Quand je suis arrivé à Liège dans les années 80, il n’y avait pas d’abri de nuit dans la petite rue étroite. Il y avait un dancing, un disquaire à quelques mètres des boules à facettes, Musiques, « chez » Francis Dozin. Au coin en face, une librairie de seconde main, « chez » Pierre Zinc.
Dans la petite rue étroite, on a troqué les boules à facettes contre des néons blafards. Il n’y a plus de disquaire et de libraire. Sur le même trottoir que l’abri de nuit s’élève le parking le plus huppé de la ville. On y voit Porsche Cayenne et Lexus hybride se faufiler entre la trentaine de sdf qui guettent l’ouverture de l’abri à 21 heures. Depuis deux ans, mon quartier patauge dans la précarité du monde d’avant, deux confinements et des chantiers chaotiques.
Dans les années 90, j’habite le quartier Sainte-Marguerite. Mes bistrots : Au toubib, Au bon coin, Le zéro faute. Désir d’être (peut-être, enfin?) de quelque part après une vingtaine (trentaine?) de déménagements dans 5 ou 6 ou 7 villes différentes. Photos de façades prises à l’arrache et envoyées à des auteurs de bande dessinée.
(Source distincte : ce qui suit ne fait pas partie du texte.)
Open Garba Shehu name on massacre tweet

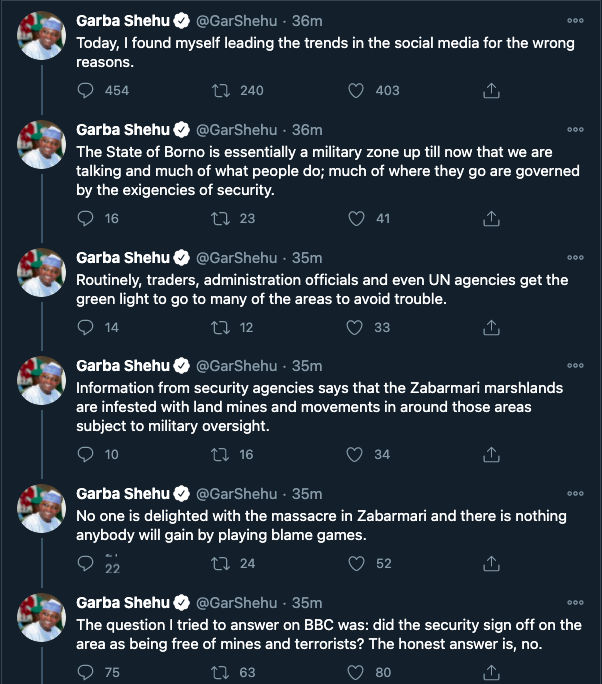(x=123, y=494)
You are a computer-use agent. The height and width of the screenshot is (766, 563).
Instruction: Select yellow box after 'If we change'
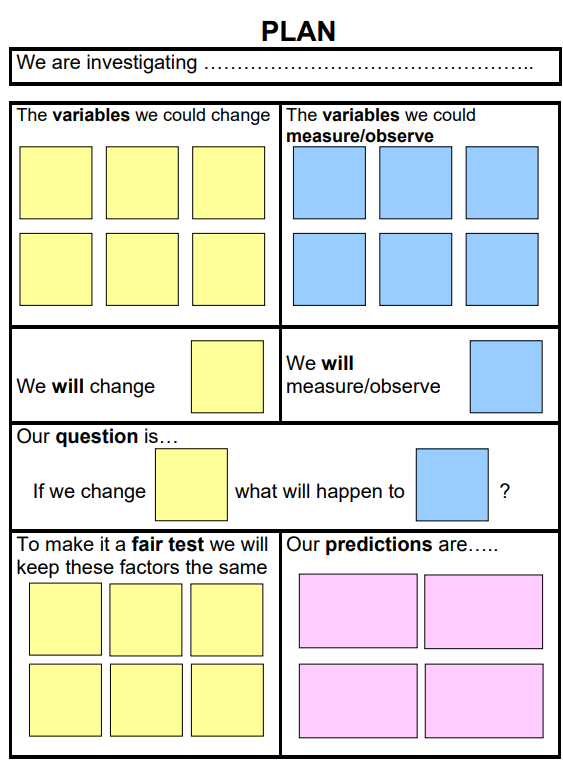[x=192, y=485]
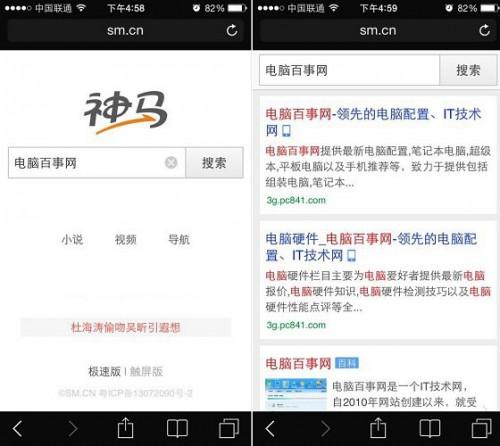Viewport: 500px width, 446px height.
Task: Show open tabs in left browser toolbar
Action: pos(229,428)
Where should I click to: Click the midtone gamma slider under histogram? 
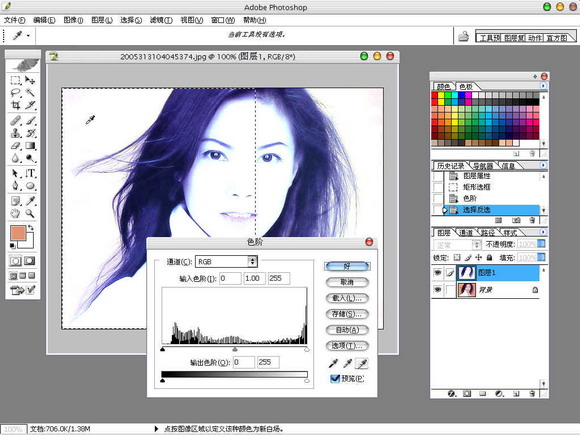click(x=235, y=349)
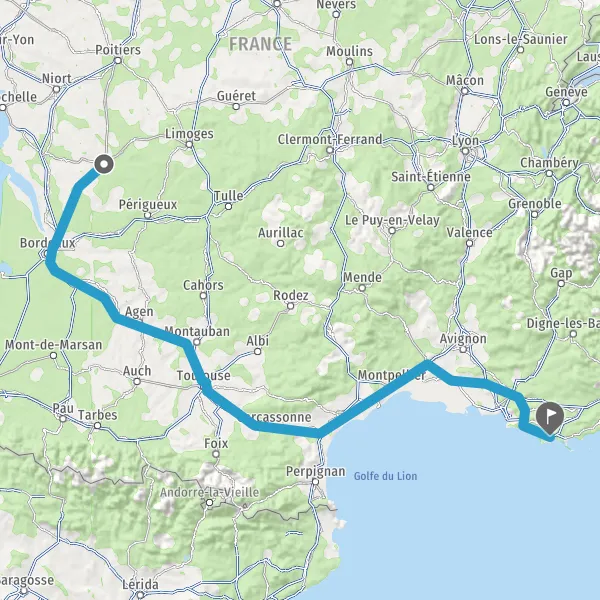This screenshot has width=600, height=600.
Task: Select the Périgueux city label
Action: 148,205
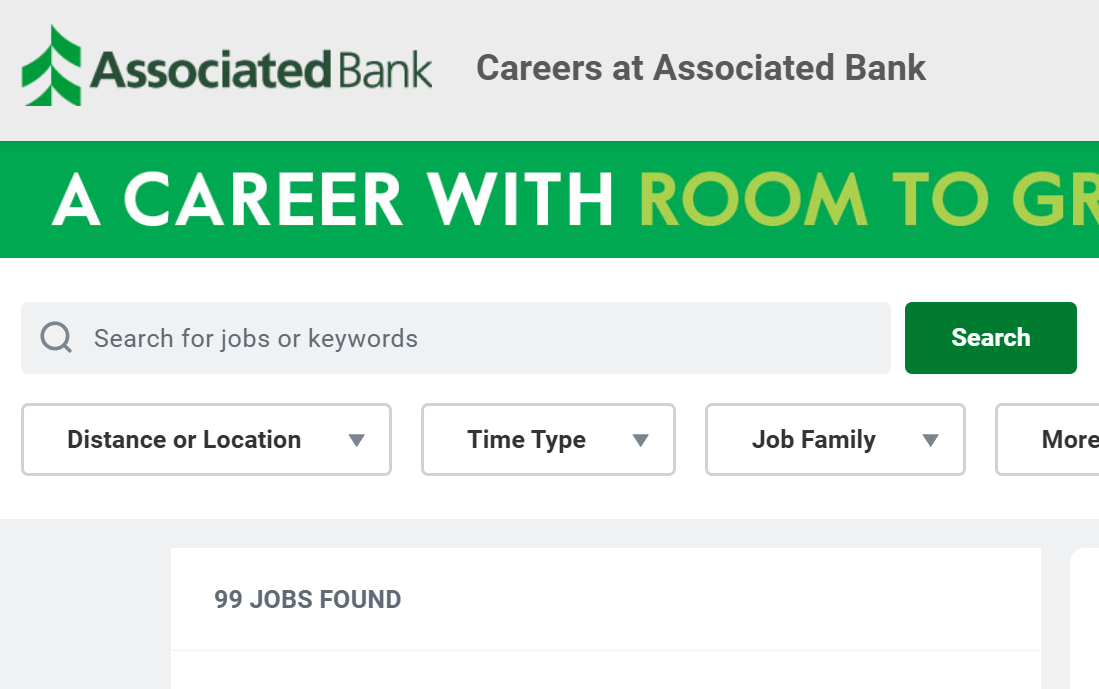Select the search keywords placeholder text
Screen dimensions: 1099x689
point(256,339)
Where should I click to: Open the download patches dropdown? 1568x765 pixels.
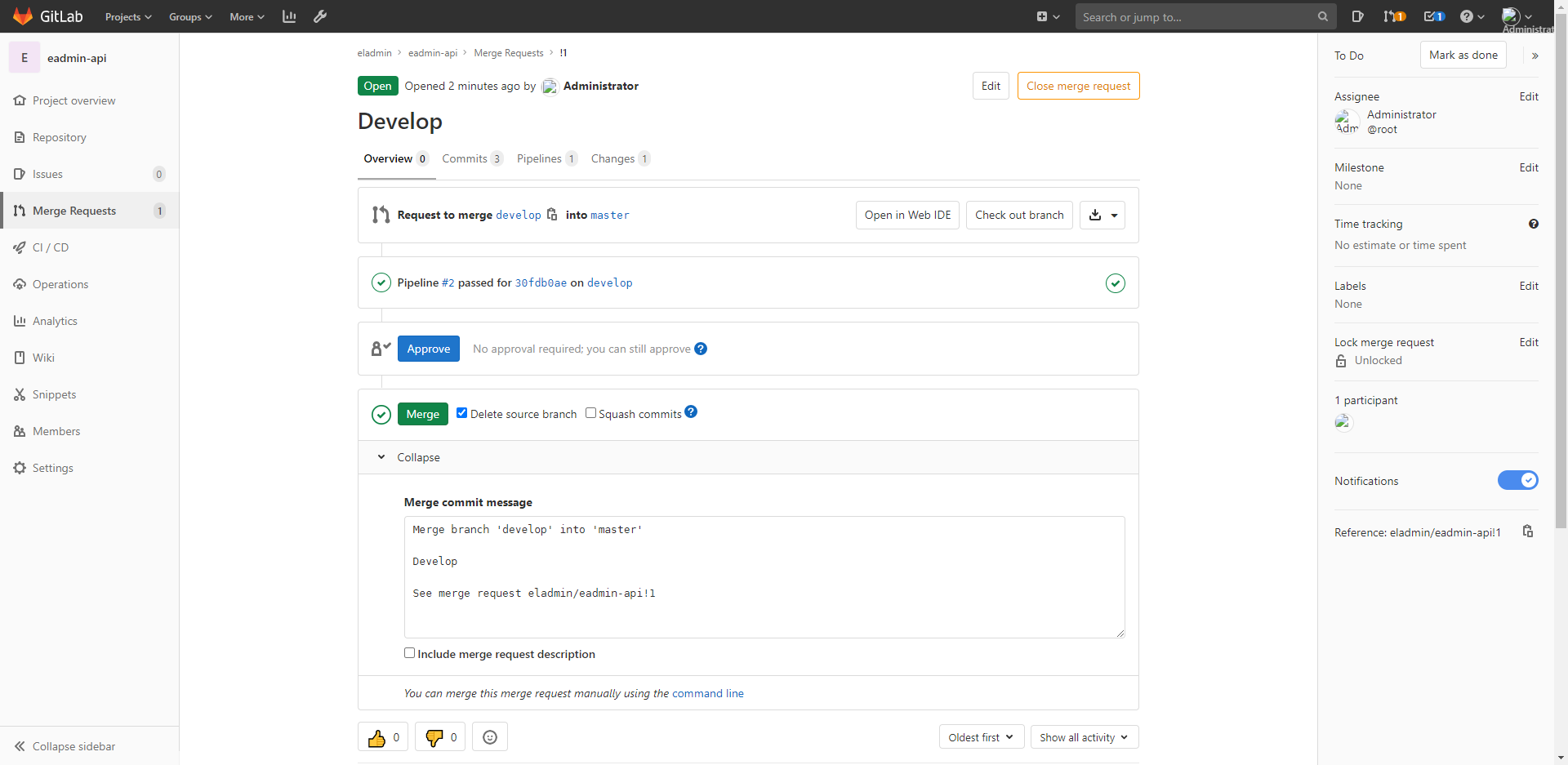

En 1997, sortie de l’album Le quartier Sainte-Marguerite constitué des récits courts de : Loustal, Chauzy, Stassen, Bailly, Mahoux, Baru, Baudoin, Munoz, Igor Gabriel, Raives, Vandam, Warnauts. L’exploration narrative de Sainte-Marguerite se poursuit avec Kin’la Belle, récit long mis en scène par Warnauts et Raives qui mélange une enfance africaine fantasmée et un quotidien liégeois fantasmé.
Dans les années 2000, je travaille les week-ends à l’accueil d’un hôpital. Face à l’entrée, une septuagénaire complètement extravagante, bénévole de La croix rouge. Ici, le quartier devient un long couloir où se croisent des mondes entiers. Pendant plusieurs années, le samedi, Monique-la-bénévole devient Pop MO face à mon smartphone. Une septantaine de portraits seront exposés fin 1999 à L’enseigne du commissaire Maigret.
Avec Delphine Hermans, depuis une dizaine d’années, nos bandes dessinées, qu’il s’agisse de fiction ou d’autofiction ou d’autobiographie, s’enracinent dans la ville traversée par le fleuve (7 jours de canicule, Anesthésie générale, La somnambule).